Interviewer: Simon Litten


This interview was conducted in conjunction with the launch of the third and last volume in the Husk trilogy Beyond the Wall of Time, and it took place over Queen’s Birthday weekend at Conscription, the 30th National Science Fiction and Fantasy Convention for New Zealand.

Simon: Russell, first off thank you this interview.

Russell: My pleasure.

S: Is this the last word for this world?

R: Never say never. There is a possible story around Arathé, but creatively I don’t want to revisit the world of the three continents.

S: Does this world have a name?

R: No. I call it the world of the three continents, but the inhabitants don’t have a name for it; they just live there.

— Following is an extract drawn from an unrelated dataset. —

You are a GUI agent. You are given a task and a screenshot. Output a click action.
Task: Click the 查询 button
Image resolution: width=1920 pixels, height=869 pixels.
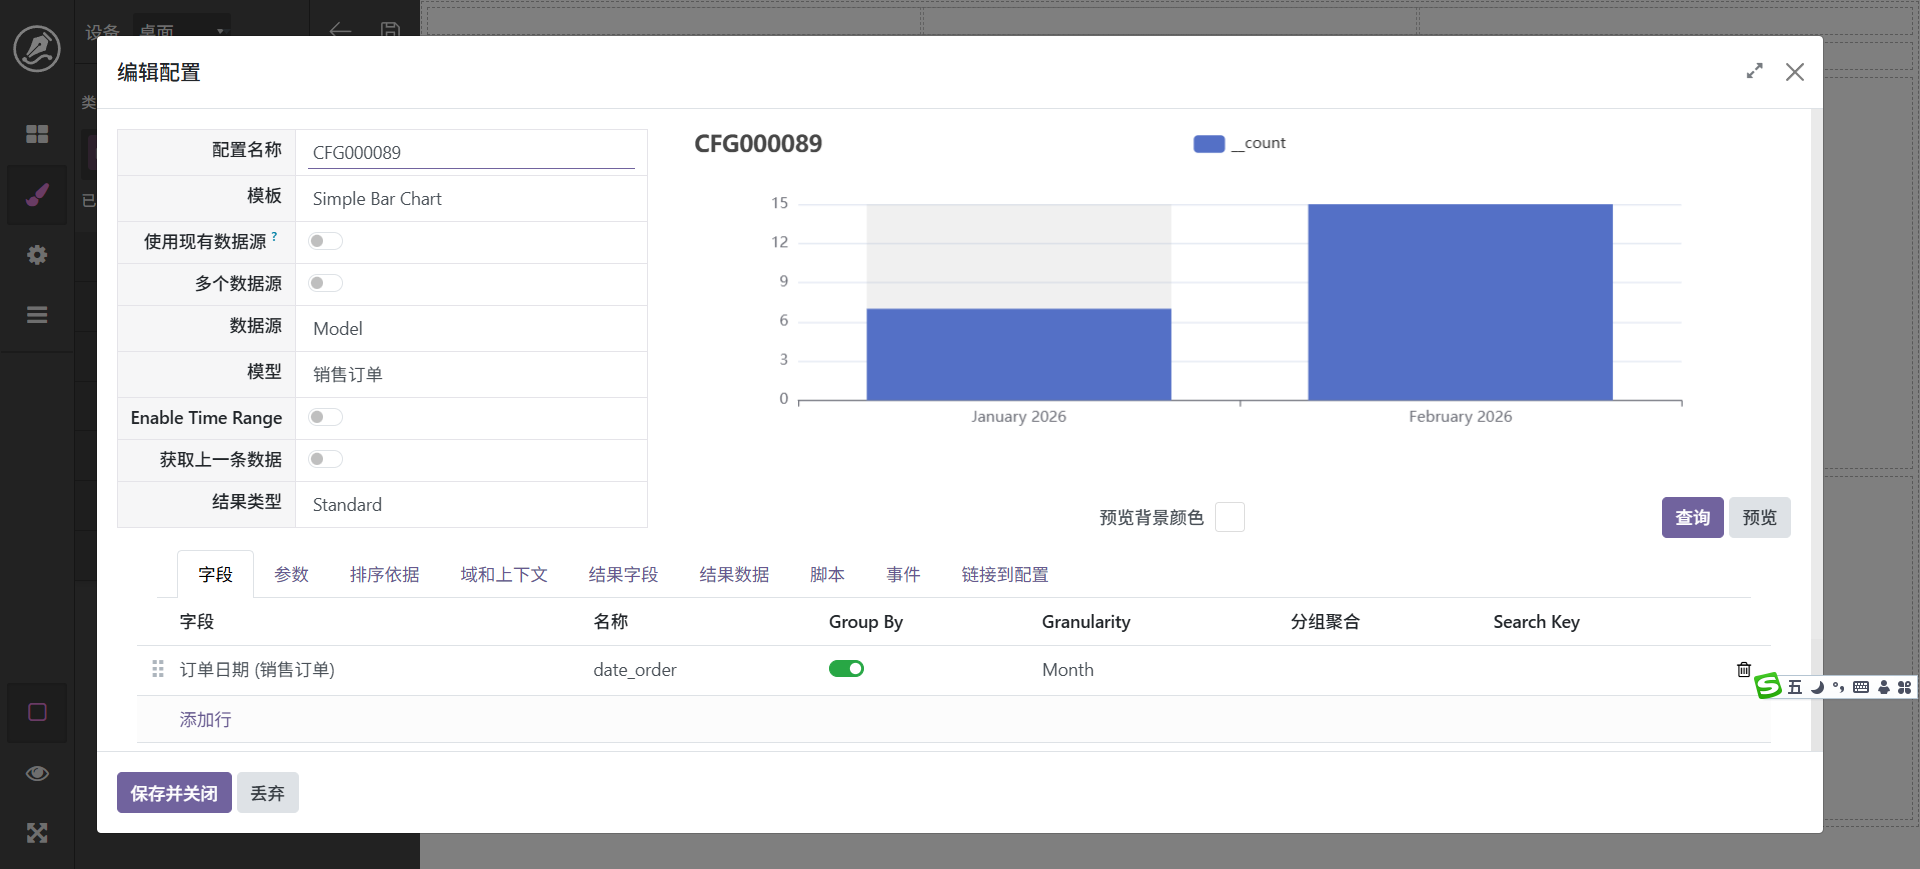1691,518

If they do have a name for where they live it’s their village or country.

S: Was it hard to say goodbye to this world?

R: Easy to say goodbye to the world but the characters were hard to let go.

S: Why was that?

R: Stella started out as the love interest of Leith, but became the central character of the six books. I didn’t know what was going to happen to her and the ending until I wrote the last chapter.

S: And the ending to Beyond the Wall of Time?

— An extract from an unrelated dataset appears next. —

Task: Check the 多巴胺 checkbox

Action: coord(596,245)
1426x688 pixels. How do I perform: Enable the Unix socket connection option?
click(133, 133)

R: I had an ending in mind, but knew it wouldn’t survive me getting it there. I was desperately trying to develop my characters as I wrote, so when they got to the ending I had in mind they were no longer suitable for that ending.

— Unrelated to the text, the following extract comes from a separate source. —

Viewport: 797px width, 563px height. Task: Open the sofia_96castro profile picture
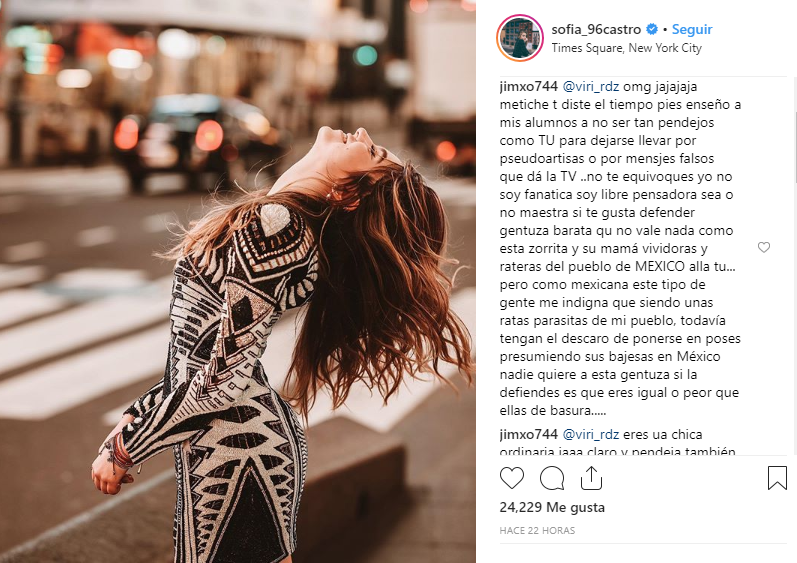click(520, 38)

The first series was so meticulously plotted, which made the story very linear. With the second series I tried a different approach and learnt to trust myself as a writer.

I see as one of my own personal strengths the ability to see the big picture. I drew on that strength in writing the second series. I learnt to write unusual things into the story without any idea where they were going, then remembered to hook back to them at a later stage.

S: Why did you write the second trilogy?

R: Hummed and ha-ed about that. The first trilogy was very black and white, and written in terms of good versus evil. I felt the story was unfinished and very one sided. I wanted to write something that showed that the evil of the first trilogy wasn’t, it was simply a utilitarian perspective of someone who had lived 2,000 years.

S: What was the basic idea for this trilogy?

R: How do you kill an immortal? So everything in the story, and especially in the third book, was centred round that question – which led to me subverting some of the standard concepts for fantasy.

S: Do you have any future projects?

R: Am currently working on two. My first love is SF, always has been, which is very distinct from fantasy. Would love to write an enormous space opera, but am currently writing a near future techno-thriller (for want of a better description).

And because the world is short of epic fantasy: and because there are too many trees and not enough maps…

I wanted a different world to play in. I am now writing to surprise myself and keep me interested. So this is a standard epic fantasy, but don’t know how it’s going to play out as I keep slipping in surprises as I go. I want the reader to go "what the hell?"

S: Given your profession and love of cartography, does the latest fantasy have a map?

R: No, and I am deliberately writing without one – which is one of the tricks I am employing to help me develop my craft as a writer; and also to keep me interested.

S: So will this be another battle of good versus evil?

R: It’s a myth that modern epic fantasy is about good versus evil. I suggest you read Joe Abercrombie, Steven Erikson, and George RR Martin for the current fashions in fantasy writing. The good versus evil gambit is now being played out in paranormal romances.

S: How do you find world building?

R: It’s enormous fun though have to avoid smart-alecky things. That said need to make the culture come alive be that with cock fighting, bear baiting or other means. I find it distracting that some SF writers reference pop culture items of the twentieth century in their far futures; I believe this says more about the writers than their story.

S: Finally, as a writer what do you care about?

R: I used to care about having a book with my name on the cover. Now it’s about entertaining the readers while I enjoy writing the story.

S: Russell thank you very much for your time.